Security Log
Security log stores security events.
Security log model
Each security log entry has the following fields:
Field | Type | Description |
---|---|---|
extra |
Object |
Information about the entity that generated security event. |
extra.source |
String |
Log source that generated this event. |
extra.channel |
String |
Log channel where this security event was received. |
eventClassId |
String |
ID of the security event class. |
eventDescription |
String |
Description of the security event class. |
host |
Object |
Host that generated this security event. |
id |
Integer |
Unique record ID |
ident |
String |
Additional event identification used for filtering events. |
level |
String |
Log level of the record. |
message |
String/Object |
Detailed information about the security event. You can find out more in the message section. |
severity |
String |
Severity of the event.
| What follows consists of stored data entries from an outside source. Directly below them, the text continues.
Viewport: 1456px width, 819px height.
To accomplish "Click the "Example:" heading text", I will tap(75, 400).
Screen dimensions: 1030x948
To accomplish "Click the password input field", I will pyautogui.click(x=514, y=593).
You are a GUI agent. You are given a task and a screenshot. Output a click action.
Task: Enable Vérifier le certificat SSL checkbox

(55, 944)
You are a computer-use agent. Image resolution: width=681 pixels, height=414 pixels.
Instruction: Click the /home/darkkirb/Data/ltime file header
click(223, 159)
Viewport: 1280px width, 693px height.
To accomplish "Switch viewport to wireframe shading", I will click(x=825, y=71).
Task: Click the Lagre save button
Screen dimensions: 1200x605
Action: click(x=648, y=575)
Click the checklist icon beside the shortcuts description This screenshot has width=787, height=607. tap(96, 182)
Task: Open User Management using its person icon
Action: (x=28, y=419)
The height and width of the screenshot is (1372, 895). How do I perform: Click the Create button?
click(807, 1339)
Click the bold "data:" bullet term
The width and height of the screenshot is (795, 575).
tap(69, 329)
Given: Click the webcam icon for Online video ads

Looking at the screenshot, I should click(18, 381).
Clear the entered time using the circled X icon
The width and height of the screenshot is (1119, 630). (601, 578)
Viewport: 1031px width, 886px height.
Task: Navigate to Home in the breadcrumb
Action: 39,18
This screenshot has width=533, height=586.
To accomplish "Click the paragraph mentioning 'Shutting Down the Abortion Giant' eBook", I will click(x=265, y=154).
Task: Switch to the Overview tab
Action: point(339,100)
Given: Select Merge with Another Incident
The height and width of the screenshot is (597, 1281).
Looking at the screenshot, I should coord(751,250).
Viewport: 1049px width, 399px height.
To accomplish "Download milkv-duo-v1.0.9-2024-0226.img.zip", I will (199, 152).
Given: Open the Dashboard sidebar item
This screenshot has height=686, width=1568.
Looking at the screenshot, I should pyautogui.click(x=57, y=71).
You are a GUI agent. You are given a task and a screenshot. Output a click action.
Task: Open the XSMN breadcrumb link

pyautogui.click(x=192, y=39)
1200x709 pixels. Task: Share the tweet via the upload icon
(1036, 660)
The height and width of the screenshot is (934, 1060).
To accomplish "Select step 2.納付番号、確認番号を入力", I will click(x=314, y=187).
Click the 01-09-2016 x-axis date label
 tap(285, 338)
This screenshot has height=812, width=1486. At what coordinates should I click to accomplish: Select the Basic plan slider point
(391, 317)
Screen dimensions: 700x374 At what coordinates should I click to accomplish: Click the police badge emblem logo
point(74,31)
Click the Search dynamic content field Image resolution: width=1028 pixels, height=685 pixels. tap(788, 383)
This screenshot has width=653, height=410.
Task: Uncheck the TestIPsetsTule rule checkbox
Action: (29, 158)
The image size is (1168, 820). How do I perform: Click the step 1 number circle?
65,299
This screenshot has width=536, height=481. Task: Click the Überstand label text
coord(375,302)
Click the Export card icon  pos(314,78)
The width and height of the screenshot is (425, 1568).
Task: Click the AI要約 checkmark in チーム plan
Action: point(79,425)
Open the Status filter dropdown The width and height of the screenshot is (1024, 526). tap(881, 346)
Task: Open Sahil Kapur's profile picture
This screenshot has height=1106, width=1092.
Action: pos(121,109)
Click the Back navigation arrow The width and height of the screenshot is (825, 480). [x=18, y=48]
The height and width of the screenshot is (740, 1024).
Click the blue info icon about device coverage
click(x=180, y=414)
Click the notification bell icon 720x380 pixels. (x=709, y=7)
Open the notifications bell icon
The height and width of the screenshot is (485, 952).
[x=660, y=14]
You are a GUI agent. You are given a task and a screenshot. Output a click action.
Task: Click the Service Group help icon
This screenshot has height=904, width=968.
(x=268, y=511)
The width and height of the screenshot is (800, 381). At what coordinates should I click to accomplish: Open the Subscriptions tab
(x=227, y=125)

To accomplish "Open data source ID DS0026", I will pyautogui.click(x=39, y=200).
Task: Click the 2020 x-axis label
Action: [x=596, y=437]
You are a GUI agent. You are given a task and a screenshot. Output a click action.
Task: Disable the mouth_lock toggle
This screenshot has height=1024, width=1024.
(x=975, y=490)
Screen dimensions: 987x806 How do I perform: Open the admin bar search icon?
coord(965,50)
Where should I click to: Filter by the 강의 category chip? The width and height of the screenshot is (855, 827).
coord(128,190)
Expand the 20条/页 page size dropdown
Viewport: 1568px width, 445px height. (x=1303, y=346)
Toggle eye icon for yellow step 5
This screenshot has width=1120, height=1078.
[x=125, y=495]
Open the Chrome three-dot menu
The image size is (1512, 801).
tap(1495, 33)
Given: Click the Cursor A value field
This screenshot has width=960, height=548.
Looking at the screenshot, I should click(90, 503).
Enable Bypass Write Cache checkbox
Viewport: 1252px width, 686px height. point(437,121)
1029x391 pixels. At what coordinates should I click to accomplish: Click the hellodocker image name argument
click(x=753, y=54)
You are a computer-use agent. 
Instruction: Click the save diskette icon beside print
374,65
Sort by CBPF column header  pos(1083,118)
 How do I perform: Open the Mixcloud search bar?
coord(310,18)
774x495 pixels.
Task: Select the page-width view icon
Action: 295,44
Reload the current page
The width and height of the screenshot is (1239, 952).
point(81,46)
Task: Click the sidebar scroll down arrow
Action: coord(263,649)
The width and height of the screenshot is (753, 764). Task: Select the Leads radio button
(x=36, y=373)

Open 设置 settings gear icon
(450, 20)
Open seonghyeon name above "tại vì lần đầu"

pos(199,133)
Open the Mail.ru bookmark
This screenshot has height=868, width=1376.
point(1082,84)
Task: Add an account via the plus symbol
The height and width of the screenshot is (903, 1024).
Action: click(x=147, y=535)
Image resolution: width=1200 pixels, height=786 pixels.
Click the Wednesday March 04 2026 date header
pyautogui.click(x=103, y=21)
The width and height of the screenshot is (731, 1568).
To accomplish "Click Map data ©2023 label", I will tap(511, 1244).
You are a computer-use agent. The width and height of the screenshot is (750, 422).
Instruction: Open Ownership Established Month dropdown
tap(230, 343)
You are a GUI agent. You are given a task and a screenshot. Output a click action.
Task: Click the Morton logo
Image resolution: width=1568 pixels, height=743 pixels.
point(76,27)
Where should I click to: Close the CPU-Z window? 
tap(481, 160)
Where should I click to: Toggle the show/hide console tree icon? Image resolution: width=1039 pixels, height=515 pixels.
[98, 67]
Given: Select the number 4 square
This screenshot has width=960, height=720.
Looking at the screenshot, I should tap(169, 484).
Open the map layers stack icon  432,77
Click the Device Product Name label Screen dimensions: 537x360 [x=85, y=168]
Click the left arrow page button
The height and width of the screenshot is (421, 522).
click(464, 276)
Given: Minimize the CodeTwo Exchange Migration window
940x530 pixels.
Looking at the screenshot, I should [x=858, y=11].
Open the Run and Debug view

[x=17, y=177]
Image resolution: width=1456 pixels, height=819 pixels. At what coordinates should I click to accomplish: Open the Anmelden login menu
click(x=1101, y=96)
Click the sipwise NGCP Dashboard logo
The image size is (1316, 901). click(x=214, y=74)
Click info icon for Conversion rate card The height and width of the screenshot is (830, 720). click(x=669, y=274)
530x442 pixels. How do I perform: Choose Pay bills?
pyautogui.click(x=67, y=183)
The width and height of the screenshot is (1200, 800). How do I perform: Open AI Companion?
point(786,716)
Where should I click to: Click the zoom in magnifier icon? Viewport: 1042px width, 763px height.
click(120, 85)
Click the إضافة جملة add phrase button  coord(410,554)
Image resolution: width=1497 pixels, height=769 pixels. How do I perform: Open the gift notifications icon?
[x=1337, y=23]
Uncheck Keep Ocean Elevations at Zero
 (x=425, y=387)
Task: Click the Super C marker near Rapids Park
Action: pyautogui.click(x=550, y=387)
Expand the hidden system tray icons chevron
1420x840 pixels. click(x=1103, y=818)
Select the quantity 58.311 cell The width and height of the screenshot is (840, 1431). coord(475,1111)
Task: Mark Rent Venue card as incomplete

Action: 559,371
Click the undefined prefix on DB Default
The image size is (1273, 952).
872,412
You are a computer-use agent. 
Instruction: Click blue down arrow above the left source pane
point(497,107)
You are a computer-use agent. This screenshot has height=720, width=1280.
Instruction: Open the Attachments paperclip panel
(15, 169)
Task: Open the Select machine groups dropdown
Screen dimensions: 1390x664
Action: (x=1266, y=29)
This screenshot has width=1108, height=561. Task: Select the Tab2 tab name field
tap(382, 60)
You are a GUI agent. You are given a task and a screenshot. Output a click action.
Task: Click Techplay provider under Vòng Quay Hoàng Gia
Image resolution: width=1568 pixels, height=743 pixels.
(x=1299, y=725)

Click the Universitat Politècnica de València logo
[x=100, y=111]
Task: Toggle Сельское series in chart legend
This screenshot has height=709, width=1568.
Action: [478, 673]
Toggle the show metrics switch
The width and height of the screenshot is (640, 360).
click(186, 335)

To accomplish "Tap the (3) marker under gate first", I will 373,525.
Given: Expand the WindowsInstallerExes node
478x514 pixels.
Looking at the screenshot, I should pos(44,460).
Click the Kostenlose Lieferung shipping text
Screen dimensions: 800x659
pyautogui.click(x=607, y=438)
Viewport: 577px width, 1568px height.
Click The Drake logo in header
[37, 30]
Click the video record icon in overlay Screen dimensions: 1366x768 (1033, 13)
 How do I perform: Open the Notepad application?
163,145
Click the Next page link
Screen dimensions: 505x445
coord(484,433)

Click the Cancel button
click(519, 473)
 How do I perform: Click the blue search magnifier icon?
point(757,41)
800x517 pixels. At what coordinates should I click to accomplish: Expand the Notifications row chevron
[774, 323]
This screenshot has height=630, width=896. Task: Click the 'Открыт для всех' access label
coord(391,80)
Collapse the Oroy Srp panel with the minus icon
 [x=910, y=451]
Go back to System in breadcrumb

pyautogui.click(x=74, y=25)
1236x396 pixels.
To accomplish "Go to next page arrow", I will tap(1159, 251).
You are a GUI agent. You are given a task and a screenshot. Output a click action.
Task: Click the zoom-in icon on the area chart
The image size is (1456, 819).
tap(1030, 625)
Corresponds to the security event’s class |
timestamp |
Integer |
Timestamp of log record creation. |
Message
Field | Type | Description |
---|---|---|
connection |
Object |
Object that stores the information about network connection during the request that triggered the security log event. |
connection.localAddress |
String |
Local address of the request target. |
connection.localPort |
String |
Local port of the request target. |
connection.localHost |
String |
Host address of the request target. |
connection.remoteAddress |
String |
IP address of the request sender. |
connection.remoteHost |
String |
Host address of the request sender. |
connection.request |
Object |
Information about the request that generated the security event. |
connection.request.hostname |
String |
IP of the host to which the request was sent. |
connection.request.request |
String |
String with the request that was sent in the following format – |
connection.request.userAgent |
String |
User agent of the user that made the request. |
login |
String |
Login of the user, that triggered security event. |
message |
String |
Security event message. |
remoteAddress |
String |
IP address of the user, that triggered the security event. |